*** Opening Provided data ***

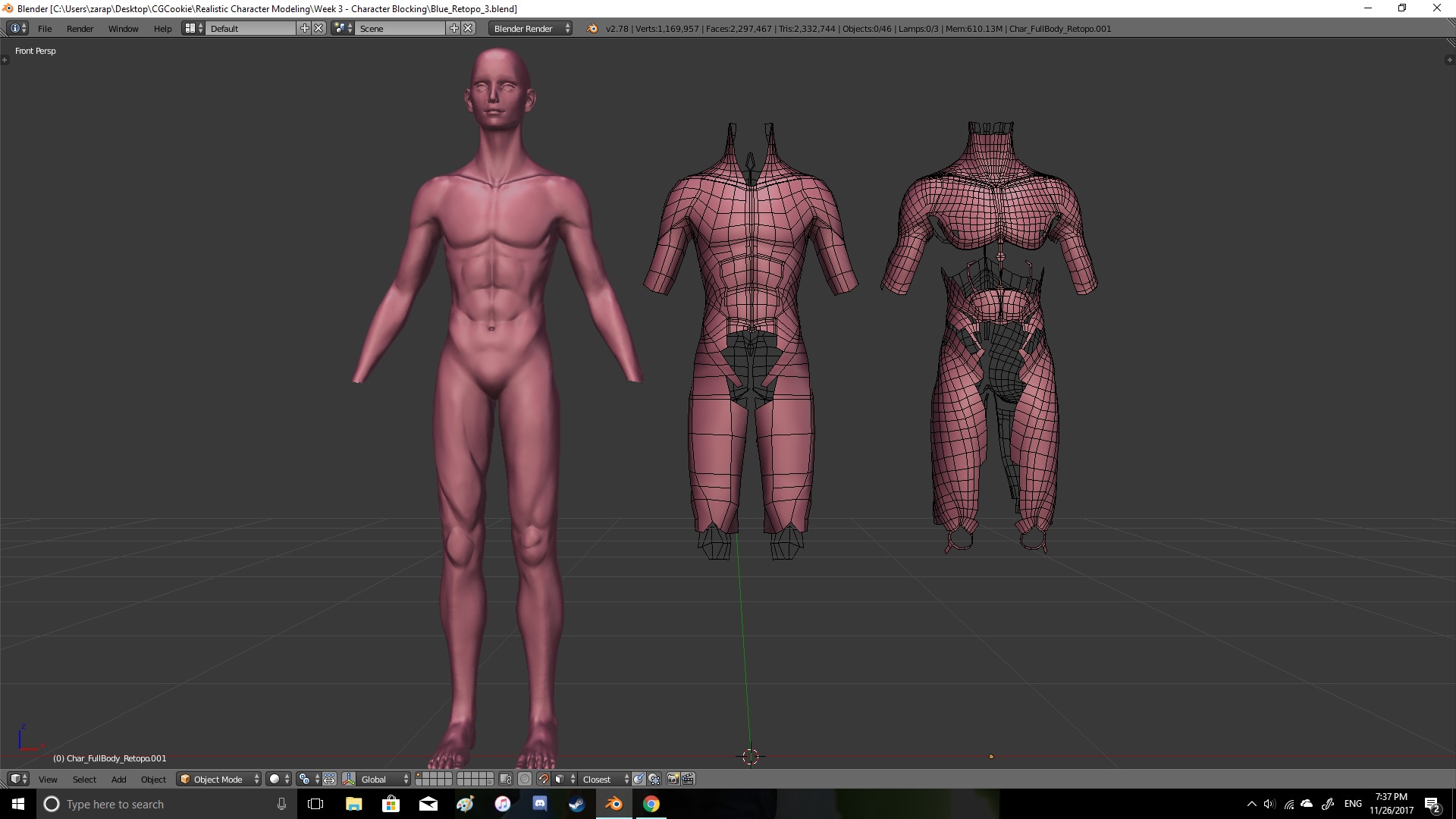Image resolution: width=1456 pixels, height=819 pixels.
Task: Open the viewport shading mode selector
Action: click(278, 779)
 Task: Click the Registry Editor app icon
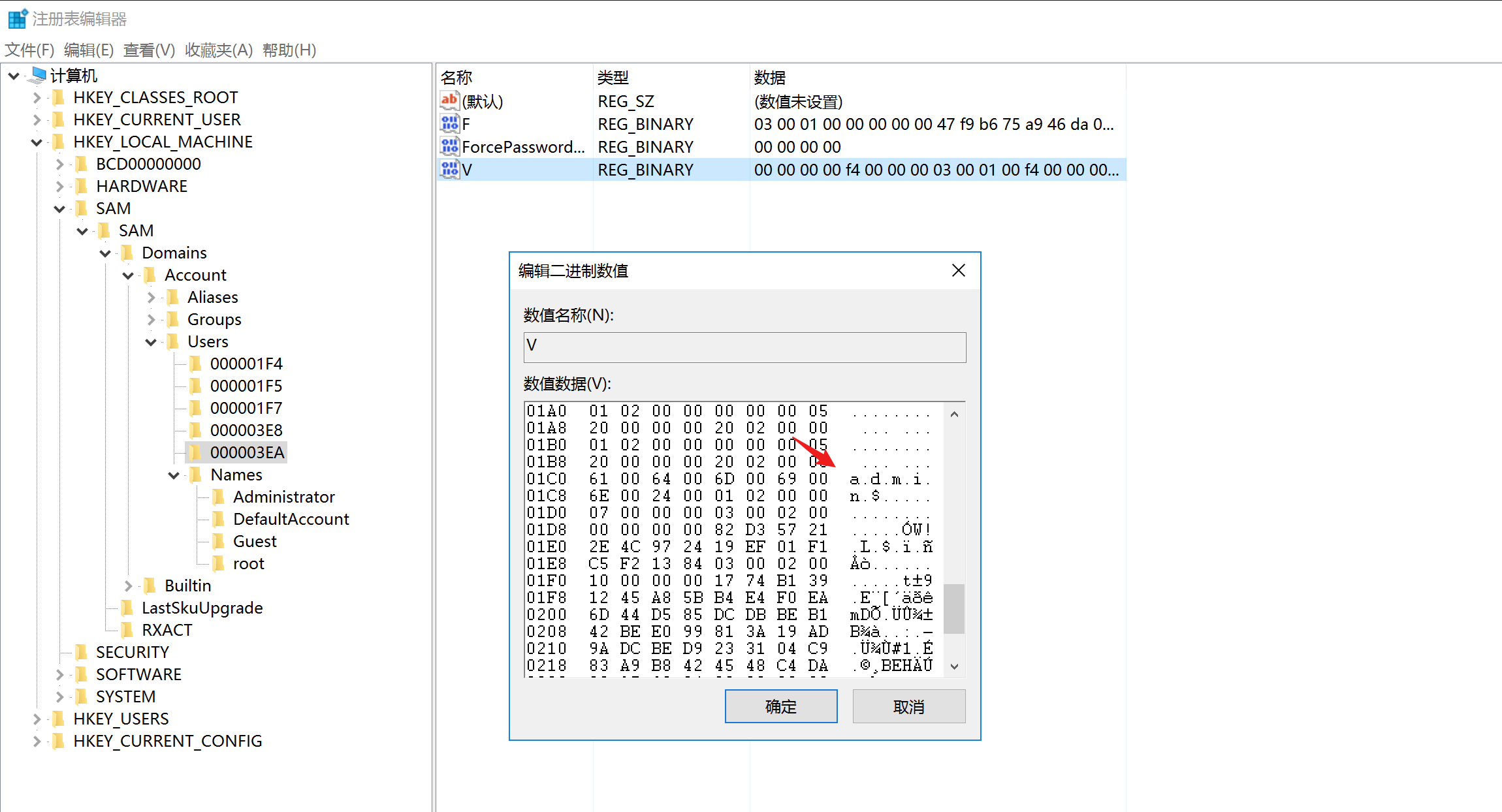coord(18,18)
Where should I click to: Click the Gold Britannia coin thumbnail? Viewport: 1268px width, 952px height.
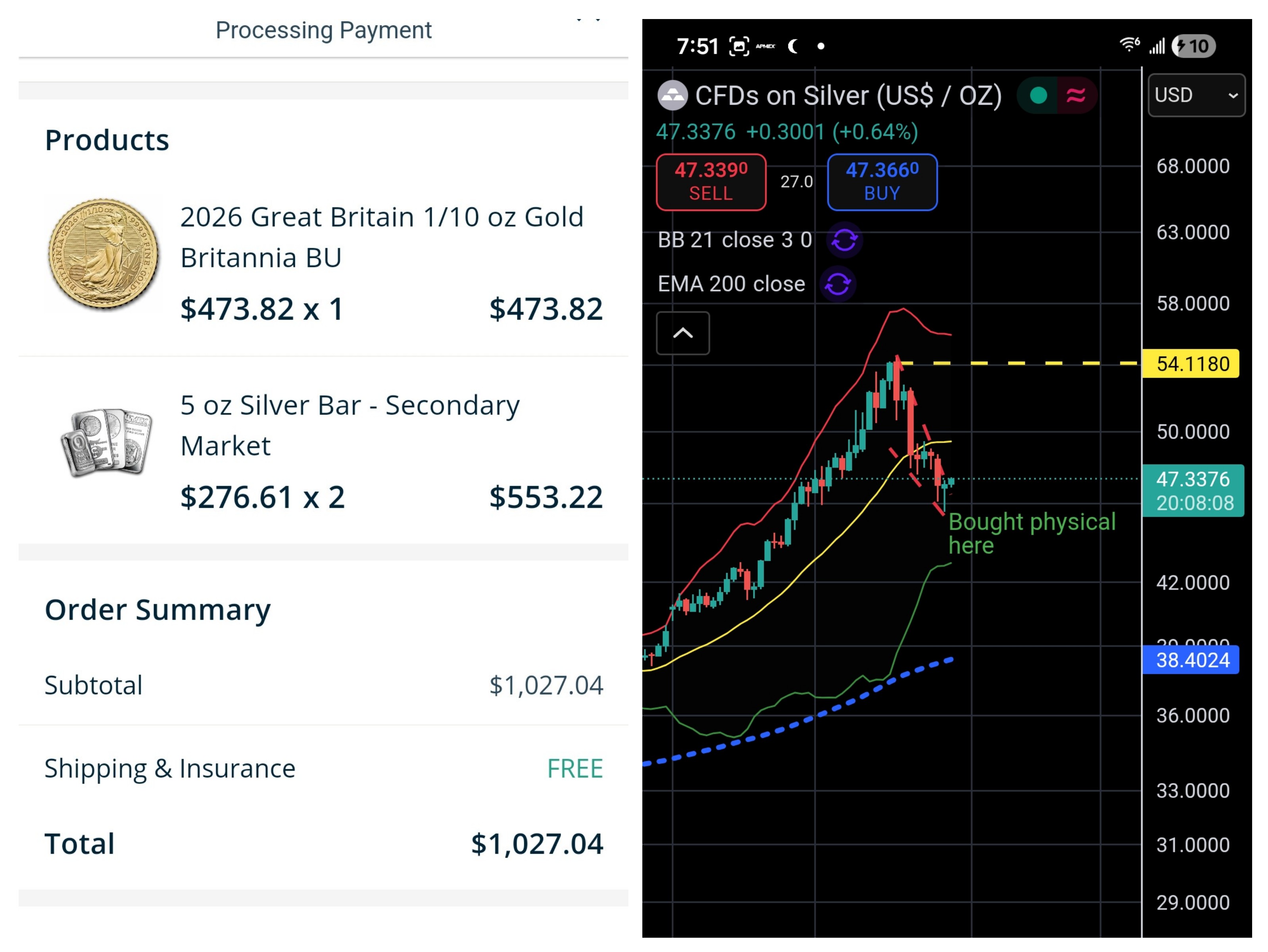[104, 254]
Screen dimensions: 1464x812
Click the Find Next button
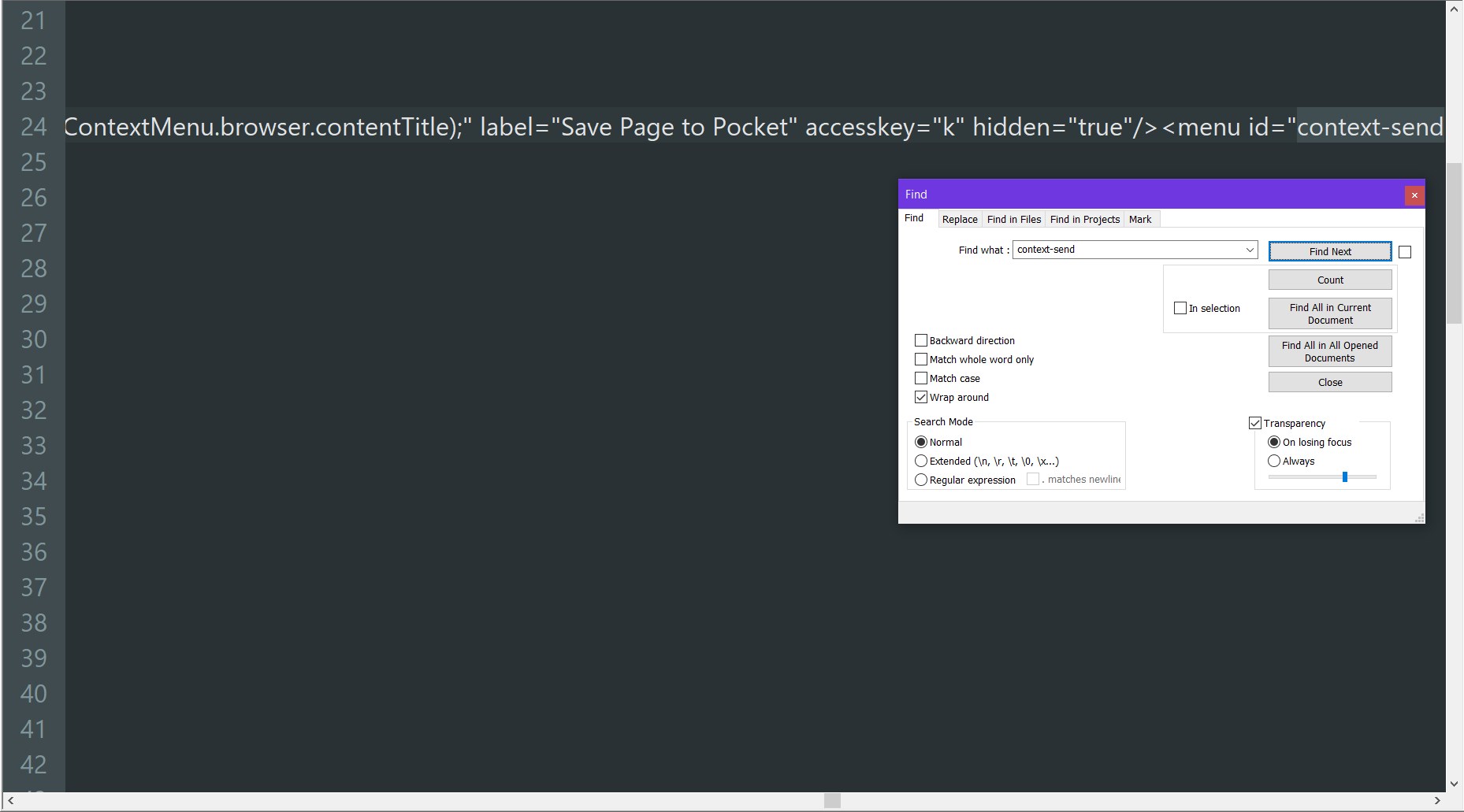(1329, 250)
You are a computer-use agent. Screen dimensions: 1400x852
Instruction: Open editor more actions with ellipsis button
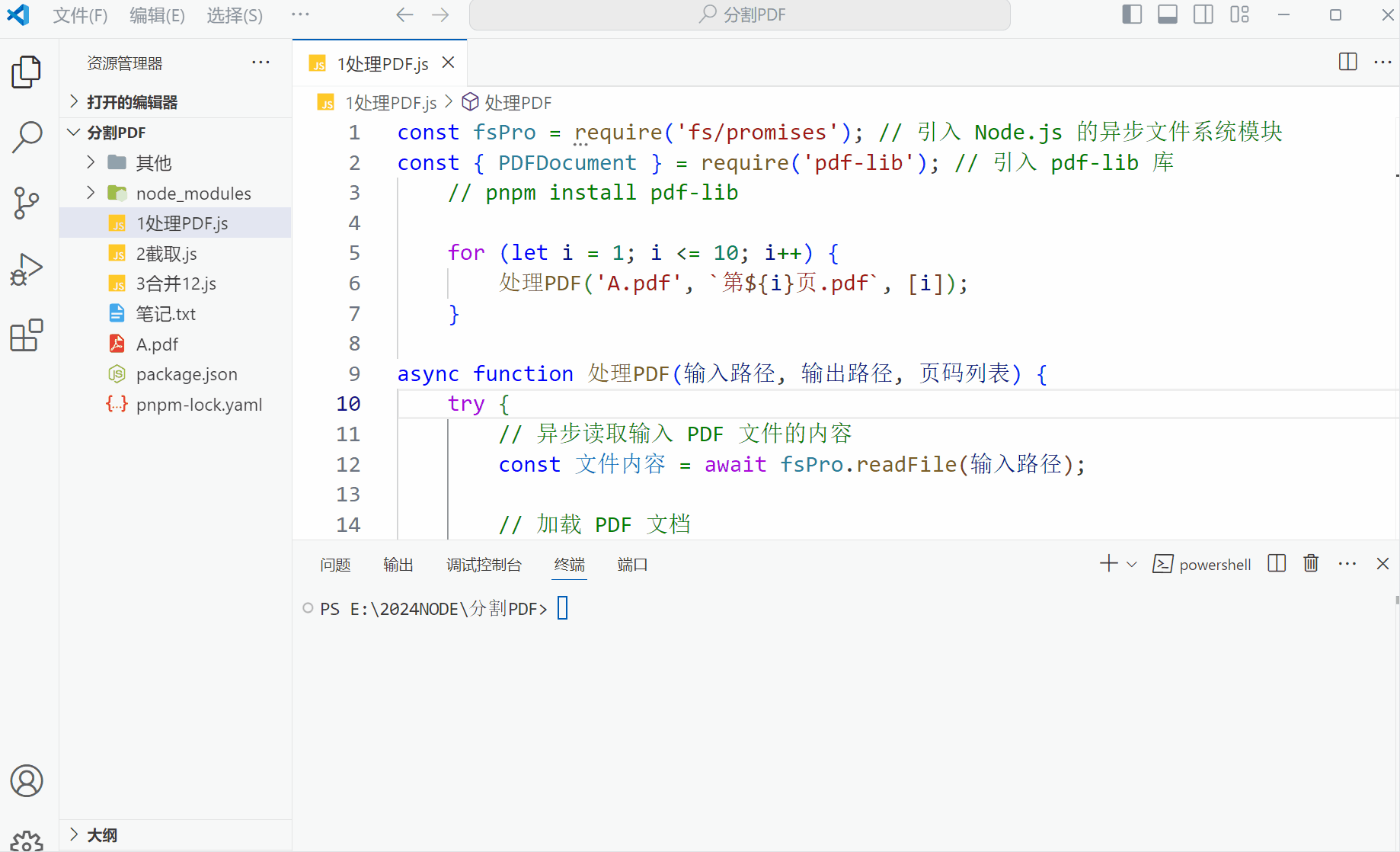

*** Closing Provided data ***

### What the task asks
Only the lines from the one containing "Screen dimensions: 1464x812" through the last line of the entries above belong in the copy; reproduce them exactly and drop every picture.

### Written answer
Screen dimensions: 1464x812
Click the Find Next button
(1329, 250)
You are a computer-use agent. Screen dimensions: 1400x852
Instruction: Open editor more actions with ellipsis button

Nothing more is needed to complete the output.